La problématique ne concerne pas que les Etats-Unis, pointe Rémi Savazzi. "Il suffit de regarder des images aériennes d'il y a cinquante ans, en Méditerranée. On avait une organisation du territoire très différente : un noyau de village bien concentré, des champs bien entretenus autour et plus loin, la forêt, décrit l'expert de l'ONF. La progression de l'urbanisation dans un sens et de la forêt dans l'autre, au rythme de la déprise agricole, a créé plus d'interfaces".
Des normes anti-incendies exigeantes
Face à cette modification du paysage, la France s'appuie sur les plans de prévention des risques établis par les différents acteurs de l'Etat présents sur un territoire donné. "Dans les zones à fort risque d'incendie, des permis de construire sont refusés", illustre Anne Ganteaume, même si là aussi, "il y a toujours des habitations qui ont été construites avant que ces plans ne soient mis en place".

Fin juin, une étude de l'Université de Californie estimait qu'au moins 1,5 million de maisons avaient été construites en zone d'interface forêt-habitations au cours des trente dernières années, faisant de cet Etat le champion en nombre d'habitants installés dans ces zones plus souvent à risques. Cet essor est favorisé par une crise profonde de l'immobilier qui frappe les classes moyennes et ouvrières, lesquelles sont désormais contraintes de s'éloigner des centres-villes.
Face à cette pénurie de logements et pour répondre à la détresse des sinistrés de Los Angeles, Gavin Newson a signé le 12 janvier un décret permettant de "réduire les délais d'obtention des permis [de construire]". Ce texte abroge, pour les victimes du feu, les règles du California Environmental Quality Act, pilier de la politique environnementale locale. Car dans les villes frappées par de violents incendies, la reconstruction est lente et douloureuse. A Lahaina, à Hawaï, les habitants de la "maison au toit rouge" n'ont toujours pas retrouvé leurs voisins, seize mois après l'incendie.
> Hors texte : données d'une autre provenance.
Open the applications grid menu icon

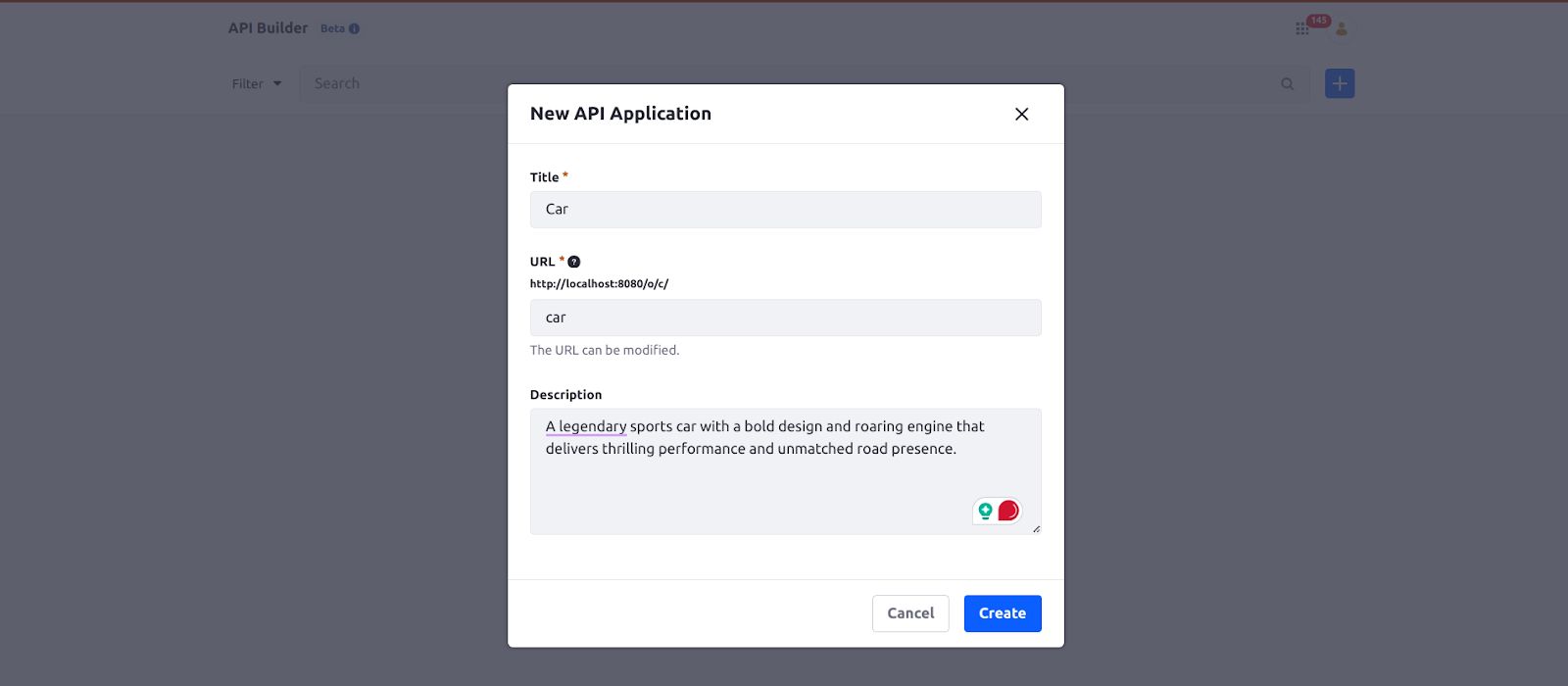tap(1301, 29)
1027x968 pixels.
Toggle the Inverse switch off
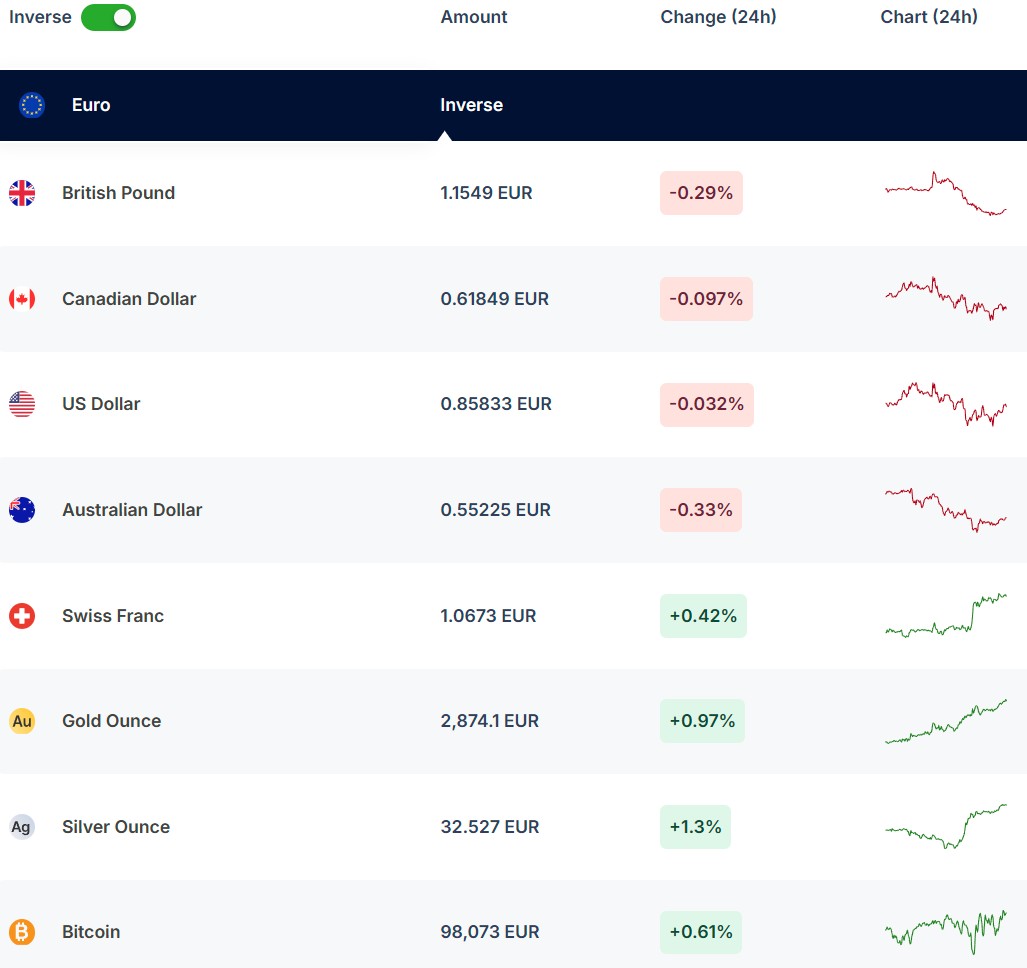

A Paradise, la municipalité a exigé que chaque nouvelle maison réponde à des normes à la pointe des systèmes anti-incendies. Six ans après le drame, le San Francisco Chronicle est retourné sur les lieux, à la rencontre d'habitants en sécurité… et moins nombreux : sur 11 000 habitations détruites en 2018, seules 2 500 ont été reconstruites.